What you have to do: In the material below, the required lines run from the one containing "Instruction: Click the word" through the one containing "Click the red check for 鸿雁杀号 in row 2025110". Copy those lines exactly, ends included, and nothing else.

Material provided:
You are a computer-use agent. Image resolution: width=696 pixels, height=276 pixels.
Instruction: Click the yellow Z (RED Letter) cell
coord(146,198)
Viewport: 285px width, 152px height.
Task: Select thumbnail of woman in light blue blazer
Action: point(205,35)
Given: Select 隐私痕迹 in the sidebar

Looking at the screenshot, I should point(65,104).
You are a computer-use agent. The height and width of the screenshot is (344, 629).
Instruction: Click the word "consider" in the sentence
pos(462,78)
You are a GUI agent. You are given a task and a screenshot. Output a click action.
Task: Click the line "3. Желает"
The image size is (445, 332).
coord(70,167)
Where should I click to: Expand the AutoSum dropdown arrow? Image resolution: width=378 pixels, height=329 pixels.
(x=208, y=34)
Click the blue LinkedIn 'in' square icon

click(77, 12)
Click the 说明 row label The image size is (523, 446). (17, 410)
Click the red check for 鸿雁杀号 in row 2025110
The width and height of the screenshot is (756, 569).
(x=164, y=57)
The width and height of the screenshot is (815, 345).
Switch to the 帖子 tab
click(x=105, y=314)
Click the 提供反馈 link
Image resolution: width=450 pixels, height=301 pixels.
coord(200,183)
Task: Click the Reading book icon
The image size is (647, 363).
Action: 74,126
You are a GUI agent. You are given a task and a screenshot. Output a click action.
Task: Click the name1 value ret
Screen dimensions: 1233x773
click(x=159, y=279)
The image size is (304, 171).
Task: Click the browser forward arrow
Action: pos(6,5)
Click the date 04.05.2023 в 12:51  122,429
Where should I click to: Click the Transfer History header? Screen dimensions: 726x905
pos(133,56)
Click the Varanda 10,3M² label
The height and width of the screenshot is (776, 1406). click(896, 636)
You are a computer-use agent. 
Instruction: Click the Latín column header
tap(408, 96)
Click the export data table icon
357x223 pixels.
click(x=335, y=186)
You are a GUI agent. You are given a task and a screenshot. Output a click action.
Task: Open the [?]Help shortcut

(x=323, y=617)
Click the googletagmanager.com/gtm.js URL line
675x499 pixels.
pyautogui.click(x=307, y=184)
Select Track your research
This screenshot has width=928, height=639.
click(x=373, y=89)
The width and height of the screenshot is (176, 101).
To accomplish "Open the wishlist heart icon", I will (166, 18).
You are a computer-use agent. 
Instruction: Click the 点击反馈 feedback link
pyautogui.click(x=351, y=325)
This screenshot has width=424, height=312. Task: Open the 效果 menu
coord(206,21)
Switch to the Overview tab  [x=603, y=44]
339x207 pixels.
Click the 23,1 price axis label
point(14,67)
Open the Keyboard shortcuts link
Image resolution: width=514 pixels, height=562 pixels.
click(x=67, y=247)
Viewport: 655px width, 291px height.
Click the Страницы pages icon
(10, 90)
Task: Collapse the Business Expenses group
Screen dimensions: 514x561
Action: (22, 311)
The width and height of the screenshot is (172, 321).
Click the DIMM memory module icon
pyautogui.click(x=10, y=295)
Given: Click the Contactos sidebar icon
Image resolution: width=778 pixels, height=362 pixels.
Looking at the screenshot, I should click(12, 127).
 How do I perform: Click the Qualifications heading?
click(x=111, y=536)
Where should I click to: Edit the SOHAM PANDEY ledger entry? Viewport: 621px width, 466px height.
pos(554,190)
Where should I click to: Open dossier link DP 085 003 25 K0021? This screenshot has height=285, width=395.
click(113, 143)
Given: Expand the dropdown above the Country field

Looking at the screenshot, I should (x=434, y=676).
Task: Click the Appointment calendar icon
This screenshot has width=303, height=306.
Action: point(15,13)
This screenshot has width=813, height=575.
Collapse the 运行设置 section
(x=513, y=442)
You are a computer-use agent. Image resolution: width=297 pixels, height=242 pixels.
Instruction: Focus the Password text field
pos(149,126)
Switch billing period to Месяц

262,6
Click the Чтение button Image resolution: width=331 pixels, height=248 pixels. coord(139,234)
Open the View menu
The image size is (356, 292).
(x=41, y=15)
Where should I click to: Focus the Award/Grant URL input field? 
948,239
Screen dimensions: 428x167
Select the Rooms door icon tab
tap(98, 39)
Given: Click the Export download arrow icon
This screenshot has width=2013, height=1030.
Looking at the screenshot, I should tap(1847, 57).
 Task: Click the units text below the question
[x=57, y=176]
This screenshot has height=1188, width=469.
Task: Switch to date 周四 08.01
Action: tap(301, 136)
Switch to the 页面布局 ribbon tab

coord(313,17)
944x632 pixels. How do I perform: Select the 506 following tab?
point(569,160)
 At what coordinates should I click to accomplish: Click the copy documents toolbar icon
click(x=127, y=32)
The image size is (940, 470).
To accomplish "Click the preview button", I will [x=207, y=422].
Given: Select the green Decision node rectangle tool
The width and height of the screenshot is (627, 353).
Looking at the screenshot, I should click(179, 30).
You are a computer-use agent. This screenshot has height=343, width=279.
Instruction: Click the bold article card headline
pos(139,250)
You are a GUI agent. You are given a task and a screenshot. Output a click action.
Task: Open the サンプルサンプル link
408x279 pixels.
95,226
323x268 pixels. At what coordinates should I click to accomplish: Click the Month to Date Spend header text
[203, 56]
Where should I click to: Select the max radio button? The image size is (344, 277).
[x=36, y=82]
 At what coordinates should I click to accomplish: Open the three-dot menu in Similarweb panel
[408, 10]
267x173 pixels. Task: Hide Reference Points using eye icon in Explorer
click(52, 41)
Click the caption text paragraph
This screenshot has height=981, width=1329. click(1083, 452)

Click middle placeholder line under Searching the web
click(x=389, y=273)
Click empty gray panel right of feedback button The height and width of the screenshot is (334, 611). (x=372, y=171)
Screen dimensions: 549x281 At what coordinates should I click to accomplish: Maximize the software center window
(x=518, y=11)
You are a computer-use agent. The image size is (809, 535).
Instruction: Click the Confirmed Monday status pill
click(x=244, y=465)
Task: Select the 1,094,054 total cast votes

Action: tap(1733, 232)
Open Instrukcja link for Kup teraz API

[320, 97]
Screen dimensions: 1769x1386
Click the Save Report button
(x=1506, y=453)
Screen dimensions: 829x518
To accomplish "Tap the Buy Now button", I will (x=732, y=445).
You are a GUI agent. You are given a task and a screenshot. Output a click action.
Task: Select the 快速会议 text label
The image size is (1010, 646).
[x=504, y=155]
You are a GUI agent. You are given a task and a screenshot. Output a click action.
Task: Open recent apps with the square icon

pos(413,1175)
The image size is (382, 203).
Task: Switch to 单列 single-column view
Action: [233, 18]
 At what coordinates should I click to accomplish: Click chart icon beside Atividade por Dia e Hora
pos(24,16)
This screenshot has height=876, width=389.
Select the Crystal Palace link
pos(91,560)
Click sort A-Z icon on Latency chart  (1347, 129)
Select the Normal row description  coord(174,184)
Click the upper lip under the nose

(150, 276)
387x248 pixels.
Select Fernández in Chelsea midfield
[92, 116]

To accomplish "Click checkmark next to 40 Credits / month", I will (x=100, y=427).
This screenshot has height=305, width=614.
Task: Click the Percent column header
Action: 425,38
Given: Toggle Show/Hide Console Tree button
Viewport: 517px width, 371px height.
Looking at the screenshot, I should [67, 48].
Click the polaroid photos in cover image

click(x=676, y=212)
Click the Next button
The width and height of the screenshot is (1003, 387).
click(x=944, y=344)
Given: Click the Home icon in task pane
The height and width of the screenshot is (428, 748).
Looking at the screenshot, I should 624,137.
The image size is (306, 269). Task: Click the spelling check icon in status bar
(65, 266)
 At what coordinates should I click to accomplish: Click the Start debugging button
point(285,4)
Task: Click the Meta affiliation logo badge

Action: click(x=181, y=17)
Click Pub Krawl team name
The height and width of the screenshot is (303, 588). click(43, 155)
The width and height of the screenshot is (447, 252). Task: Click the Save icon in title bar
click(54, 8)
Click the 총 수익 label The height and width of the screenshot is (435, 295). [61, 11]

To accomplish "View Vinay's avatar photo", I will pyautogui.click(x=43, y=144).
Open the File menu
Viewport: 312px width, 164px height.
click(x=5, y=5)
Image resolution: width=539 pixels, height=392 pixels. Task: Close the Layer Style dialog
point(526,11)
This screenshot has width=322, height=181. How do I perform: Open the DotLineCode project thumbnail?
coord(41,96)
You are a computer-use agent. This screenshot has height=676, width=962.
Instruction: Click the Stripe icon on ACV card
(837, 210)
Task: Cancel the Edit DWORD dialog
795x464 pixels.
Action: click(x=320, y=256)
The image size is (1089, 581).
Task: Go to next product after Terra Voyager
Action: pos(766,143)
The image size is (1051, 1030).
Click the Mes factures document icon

Written solution:
Instruction: Click the word "consider" in the sentence
pos(462,78)
You are a GUI agent. You are given a task and a screenshot. Output a click action.
Task: Click the line "3. Желает"
The image size is (445, 332).
coord(70,167)
Where should I click to: Expand the AutoSum dropdown arrow? Image resolution: width=378 pixels, height=329 pixels.
(x=208, y=34)
Click the blue LinkedIn 'in' square icon

click(77, 12)
Click the 说明 row label The image size is (523, 446). (17, 410)
Click the red check for 鸿雁杀号 in row 2025110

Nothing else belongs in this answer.